Son œuvre tourne autour de l’impossibilité de vivre…
J’étais très attiré à cette époque par des êtres comme ça. Il y a un autre homme que j’ai photographié de la même manière, c’était Vladimir Horowitz. J’aime ces personnages silencieux qui sont non seulement en retrait de la vie, mais aussi en refus de la vie. C’était le cas aussi de Sylvana Mangano. Il y a une analogie entre Beckett et mes personnages solitaires que je photo- graphie dans la rue. C’est ça qui me passionne : montrer la solitude comme si elle était une œuvre.
Pourquoi avoir choisi Lille comme lieu d’exposition ?

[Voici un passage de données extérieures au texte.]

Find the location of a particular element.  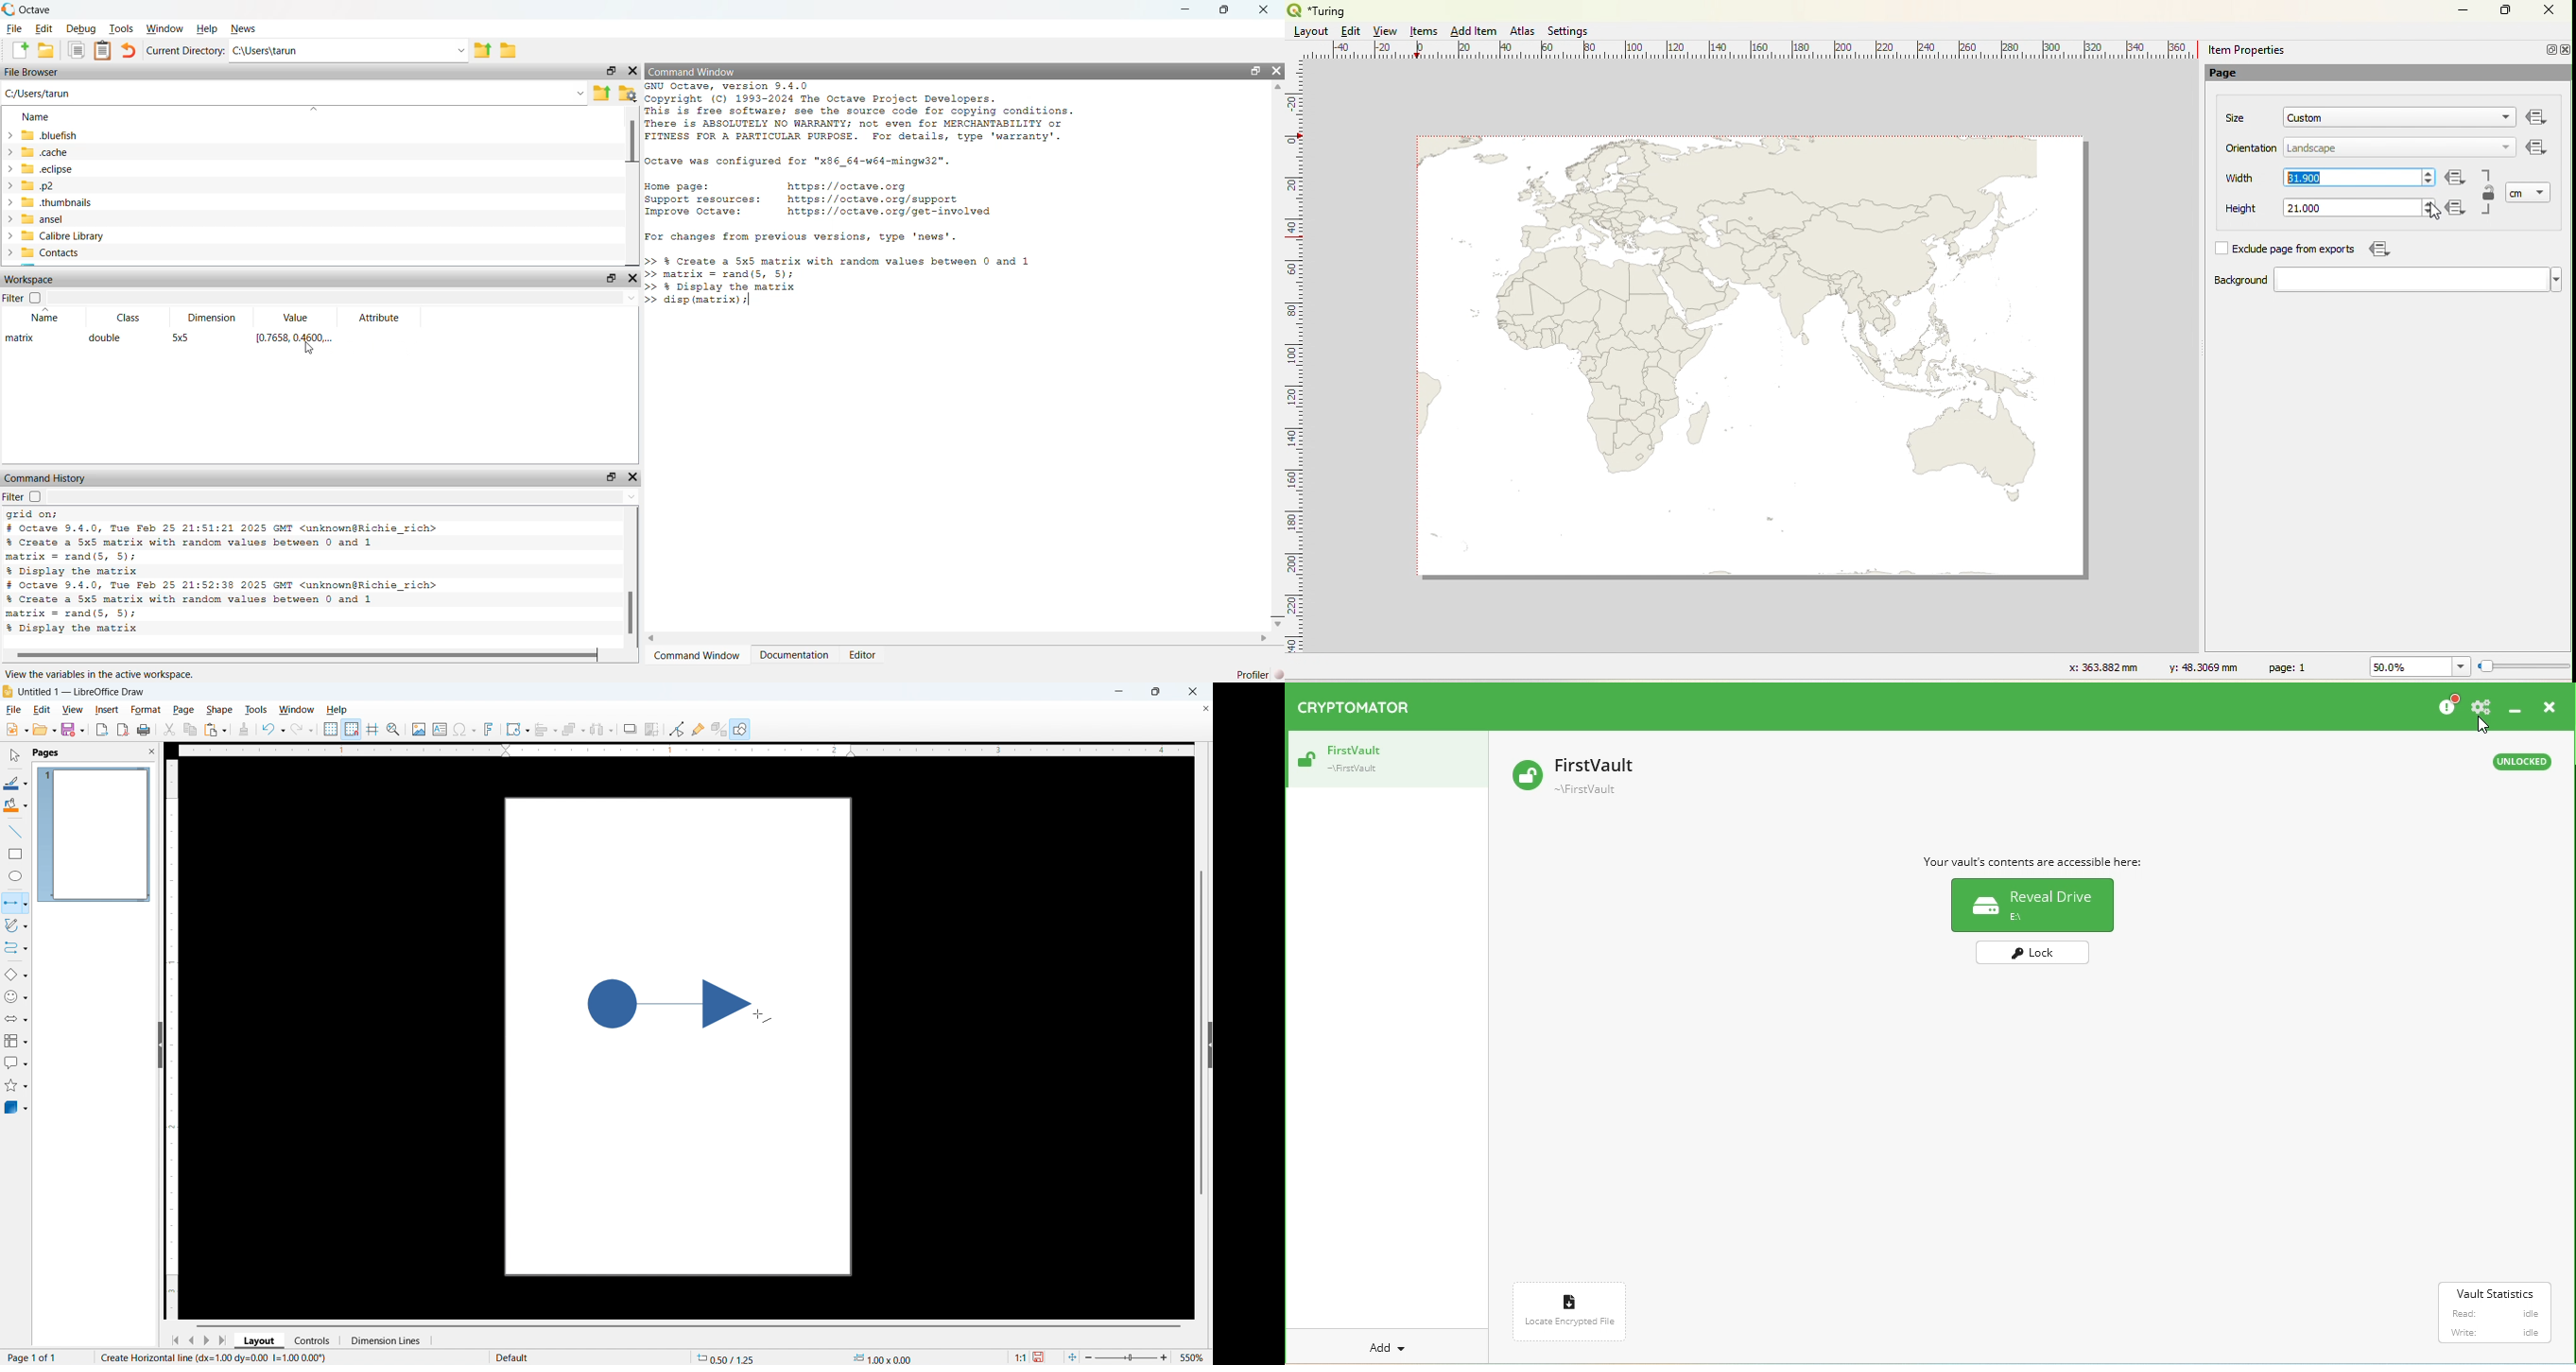

View the variables in the active workspace. is located at coordinates (104, 674).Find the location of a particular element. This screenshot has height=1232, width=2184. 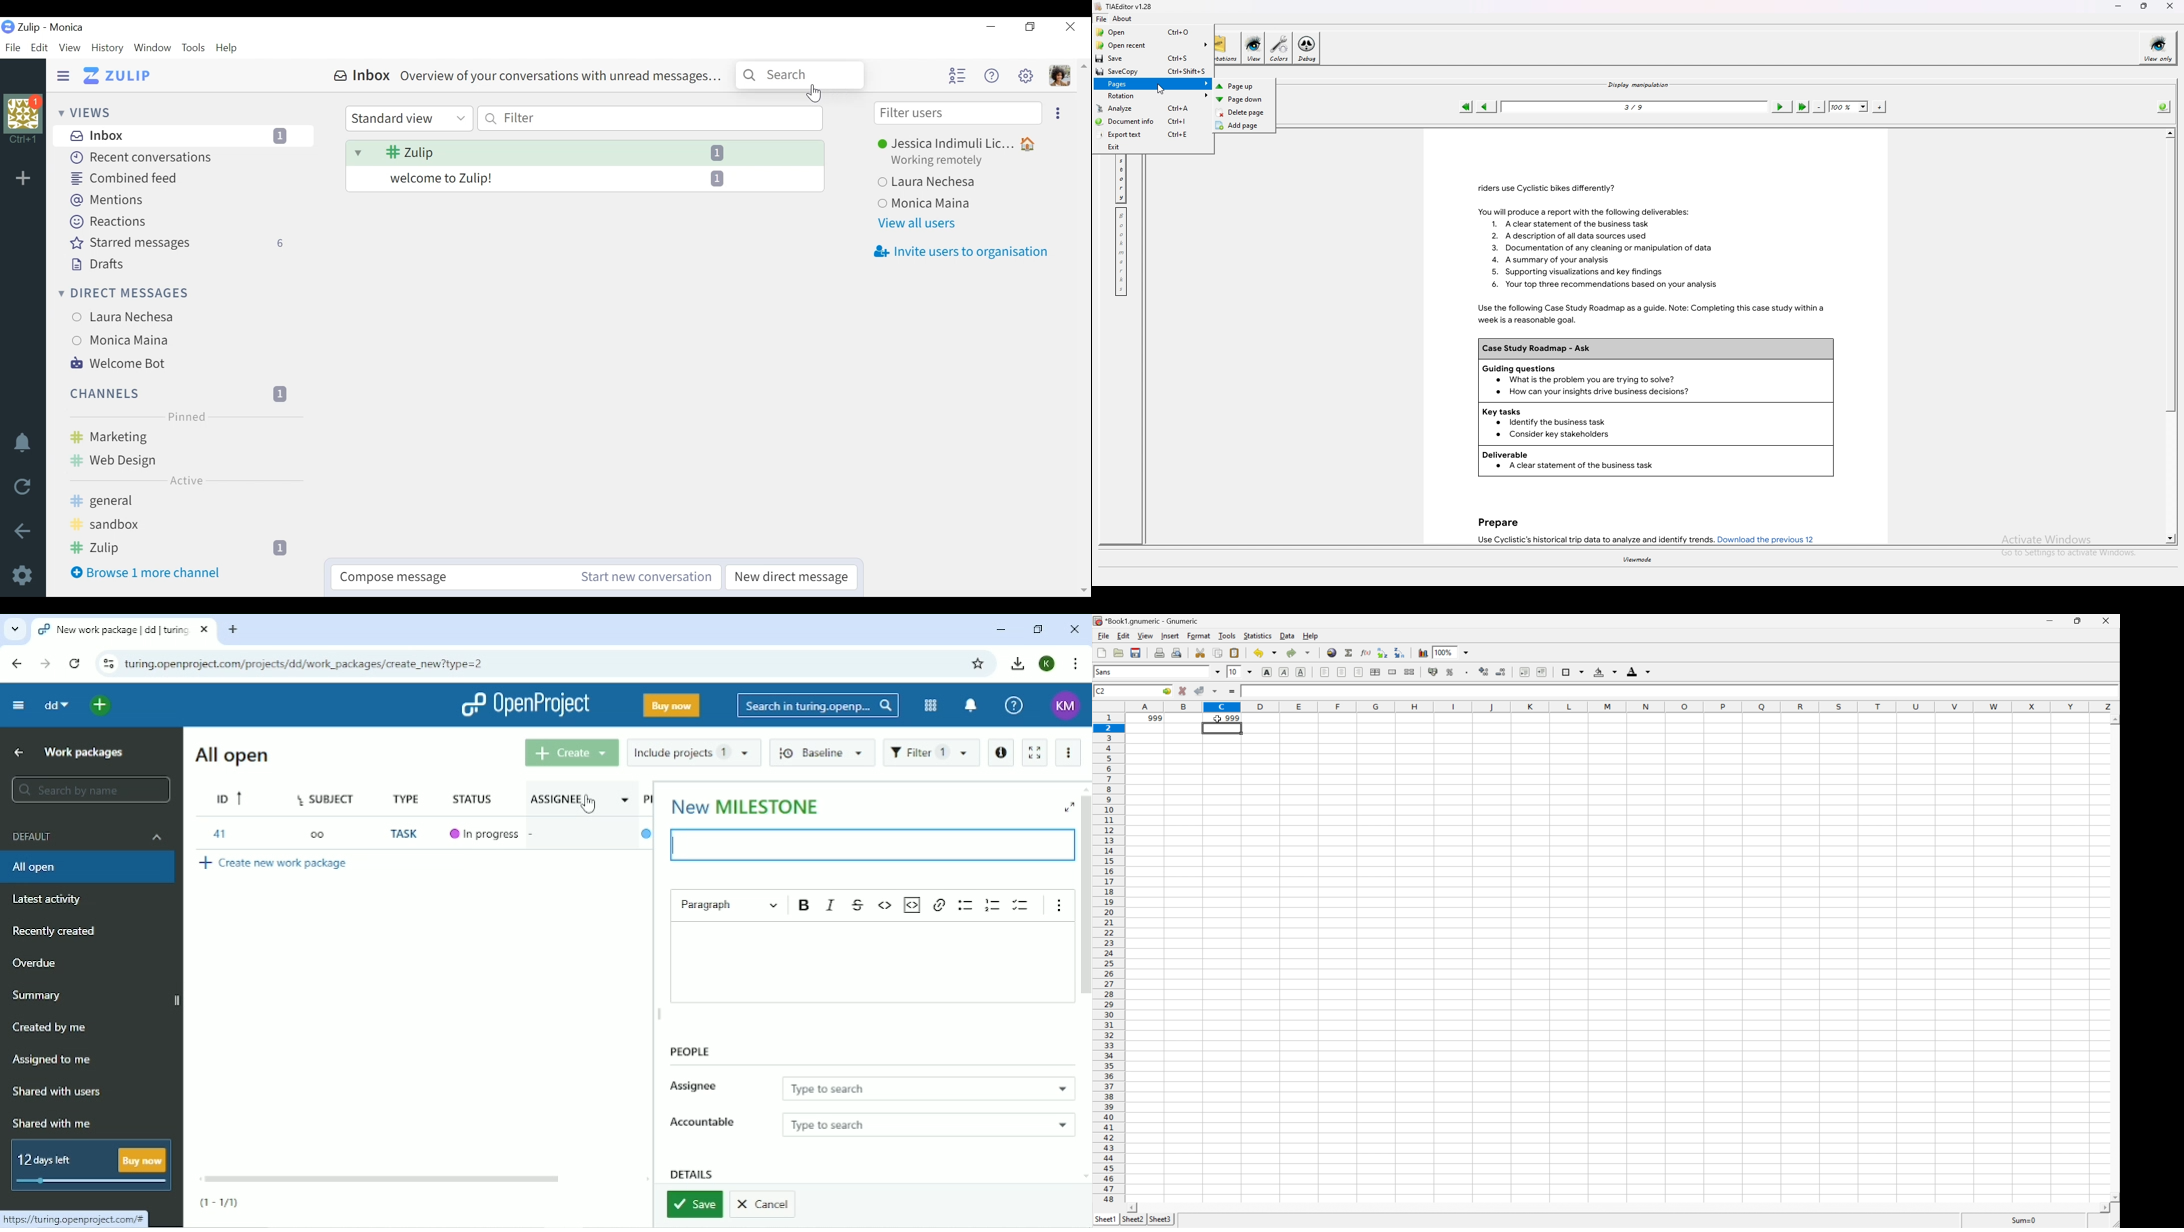

accept changes across selections is located at coordinates (1207, 691).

> C’est la troisième fois que j’expose dans cette ville. Auparavant, c’était à Notre-Dame de la Treille et à l’église Saint-Maurice. La plus belle exposition que j’ai faite, c’était à la maison européenne de la photographie à Paris. Et la maison de Lille dépend de celle-ci. C’est une ville que j’aime beaucoup et je trouve le travail d’Olivier Spillebout (son directeur, NDLR) extraordinaire. J’ai une grande passion pour Pierre Mauroy, de l’admiration pour Martine Aubry. Les gens chez vous ne sont pas sectaires.
« L’émotion me fait avancer, mais elle peut être un piège »
Vous aimez les gueules…
> Celles qui représentent quelque chose, qui sont singulières, qui ne ressemblent à rien de connu.
Pourquoi éprouvez-vous le besoin de nouer des relations intimes avec les artistes ?
> Parce que ce sont eux qui se penchent sur les questions fondamentales pour échapper à la banalité, à l’ennui et à la mort. Ils me rejoignent dans une quête de l’essentiel qui est différente du quotidien. Cela permet de franchir les jours et surtout les nuits.
Une démarche au culot ?
> Quand j’ai commencé à publier des romans, ce sont Mauriac, Morand, Aragon qui sont venus vers moi. Je suis seulement allé chercher Horowitz.
Et Isabelle Adjani ?
> Le hasard total. Elle m’a été amenée un beau soir par l’acteur Pascal Greggory. J’ai fait beaucoup de photos d’elle, mais je ne pense pas qu’elle m’ait compris. Ce qui ne m’empêche pas de l’aimer beaucoup.
Marchez-vous à l’affectif?
> Totalement. Mais il arrive que cela me joue des tours de temps en temps. L’émotion me fait avancer, mais elle peut être un piège.
Avez-vous besoin d’être aimé ?
>> Plus le besoin de contact et d’être accompagné. La photographie, c’est l’échange. L’écriture aussi. Depuis l’enfance, j’ai un goût pour le prosélytisme, donner des cours de morale aux autres et à moi-même. Quand j’avais huit ans, j’étais aux sports d’hiver. Et j’ai réuni tout le chalet pour faire une conférence contre la cigarette.
Vous êtes photographe, romancier, auteur de pièces de théâtre, peintre… Un touche-à-tout ?
> Je ne danse pas, je ne chante pas, même si j’ai essayé (rires). J’ai écrit beaucoup, tous les jours. En ce moment, j’hésite entre un ro- man et une pièce de théâtre. J’ai des priorités comme ce livre Gran- des chaleurs où il y a toutes mes pérégrinations au Maroc pendant des années. J’ai montré des personnages qui me bouleversent parce qu’il y a toute une philosophie derrière les Arabes.